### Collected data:
========================================

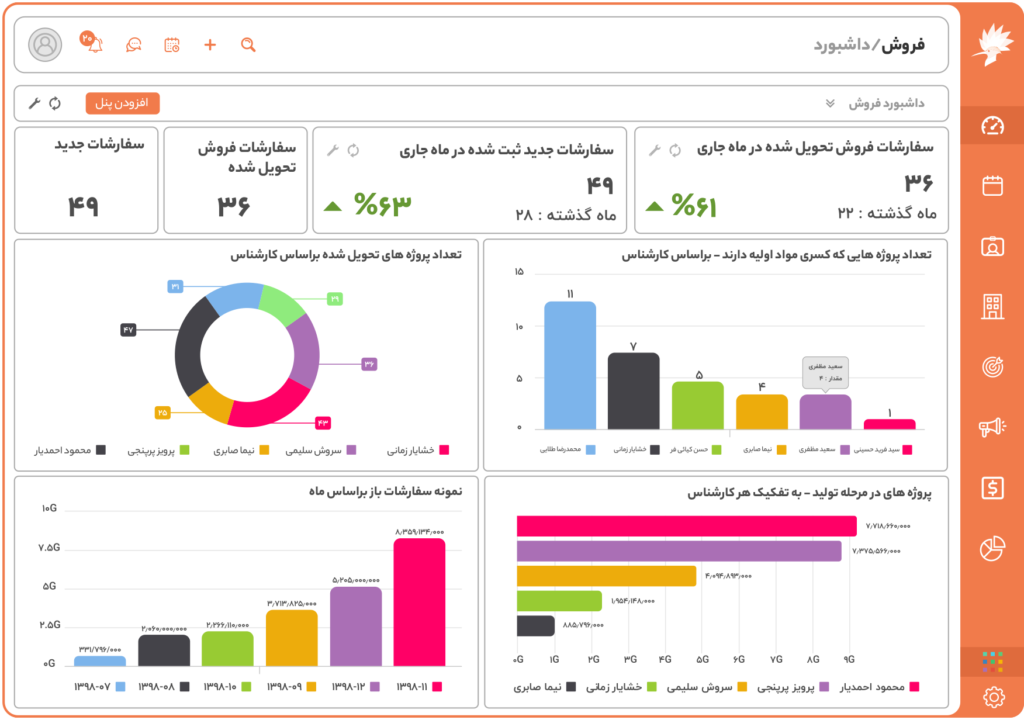1024x720 pixels.
Task: Open the search magnifier in top bar
Action: tap(247, 46)
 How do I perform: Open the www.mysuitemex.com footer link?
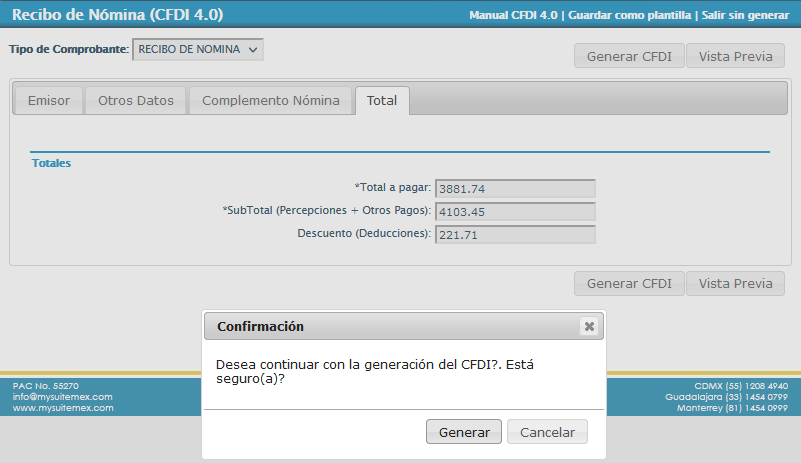coord(62,408)
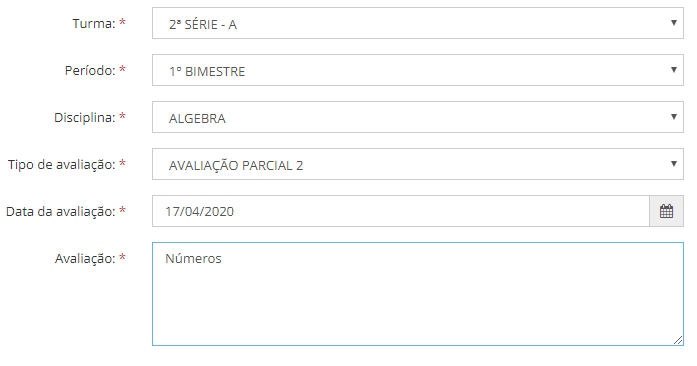Click the date field containing 17/04/2020

pyautogui.click(x=401, y=211)
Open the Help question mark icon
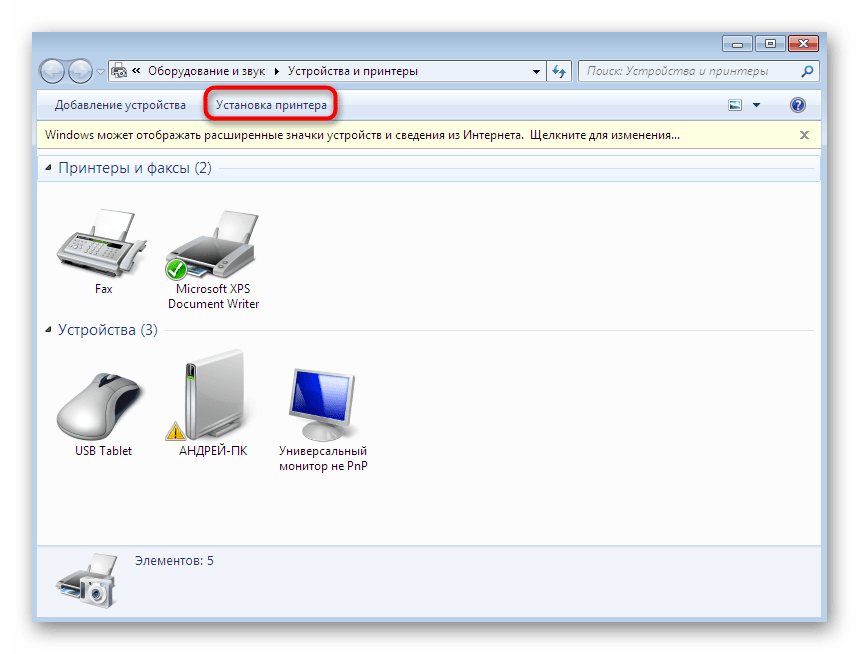The image size is (859, 654). (x=797, y=104)
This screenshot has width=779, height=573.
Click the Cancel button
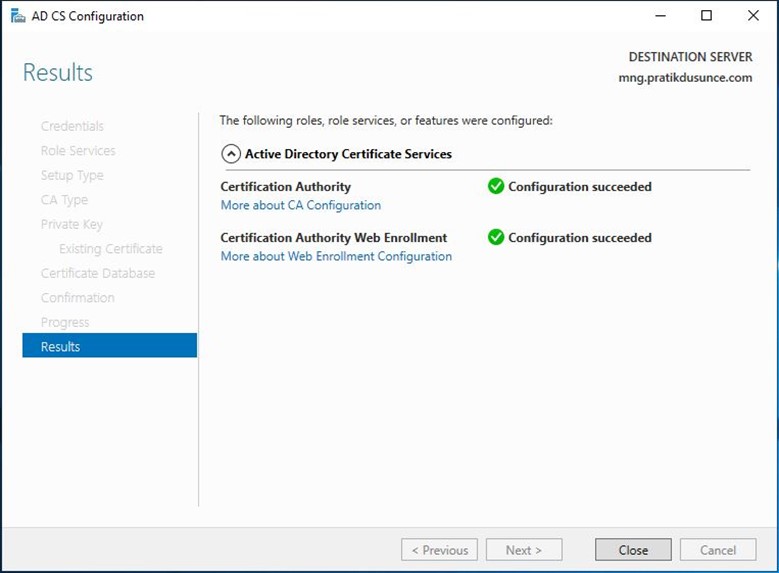pos(718,550)
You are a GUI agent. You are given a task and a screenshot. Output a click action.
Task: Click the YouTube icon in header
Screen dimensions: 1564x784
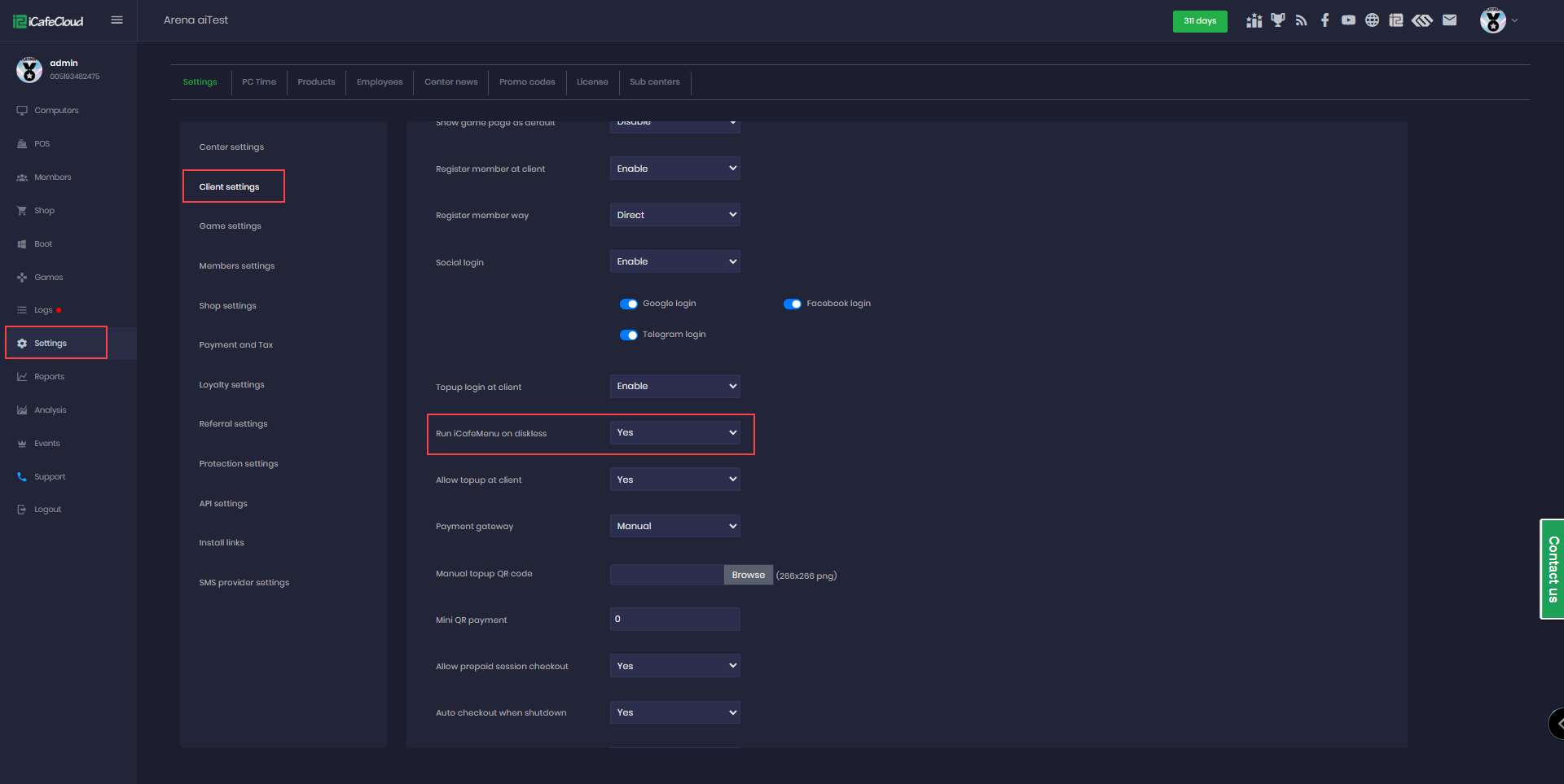tap(1348, 20)
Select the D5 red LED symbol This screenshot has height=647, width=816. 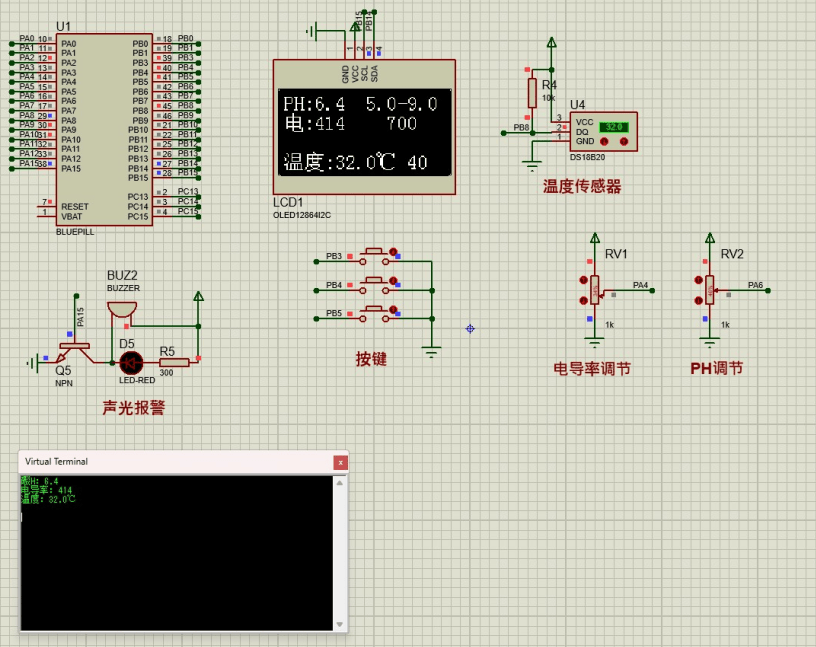128,362
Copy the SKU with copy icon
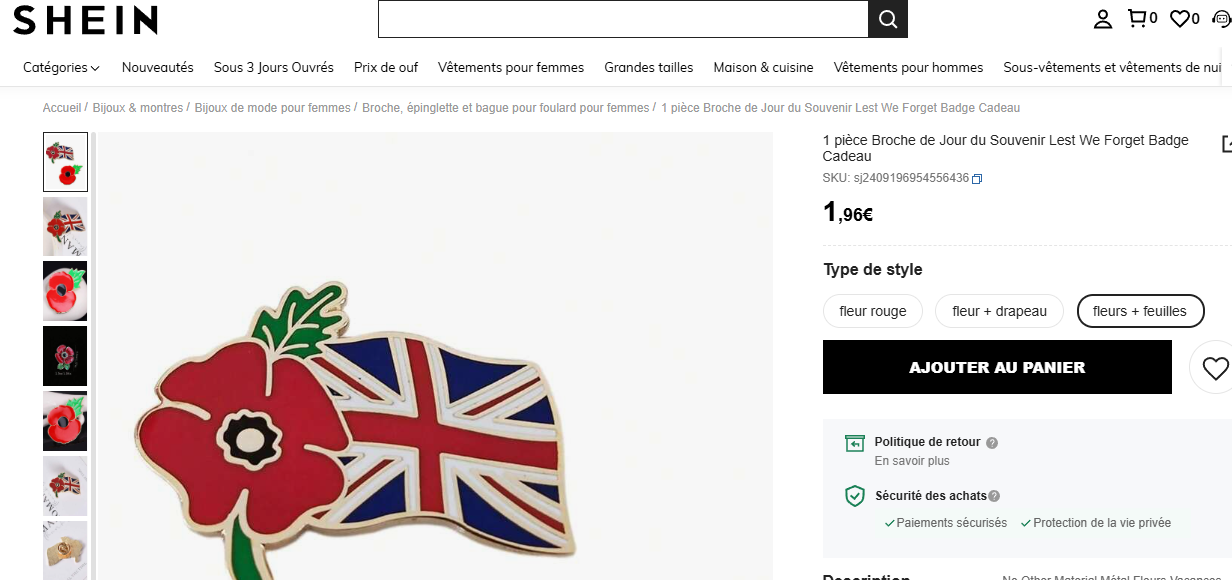This screenshot has width=1232, height=580. click(x=977, y=179)
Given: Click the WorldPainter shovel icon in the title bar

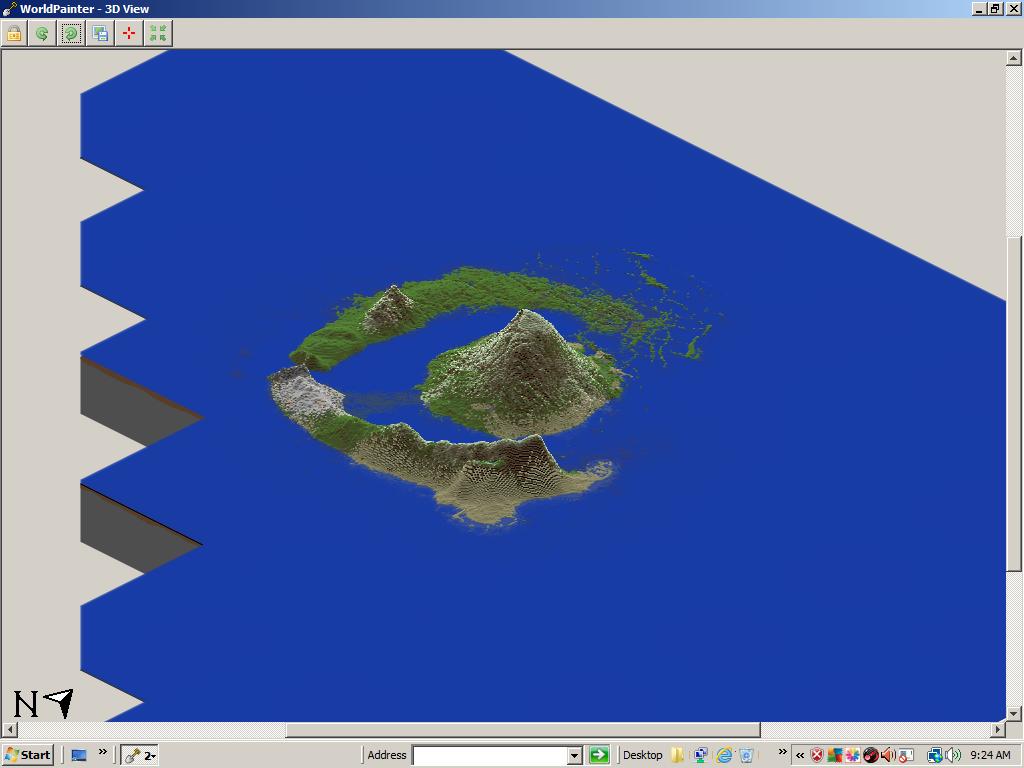Looking at the screenshot, I should [8, 8].
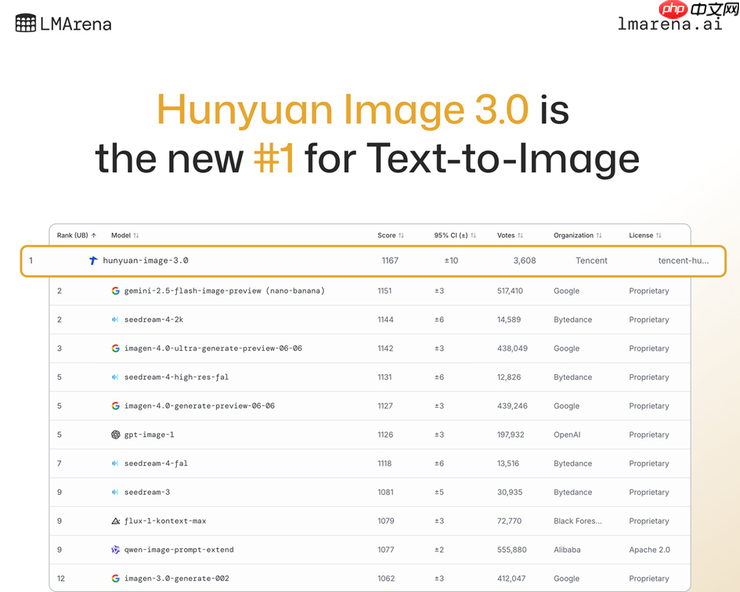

========================================

### Task:
Please leave out the pictures while you copy exactly the lines from the one containing "Given: Click the" through the end of the records.

### Reply to the exercise:
Given: Click the WorldPainter shovel icon in the title bar

Looking at the screenshot, I should [8, 8].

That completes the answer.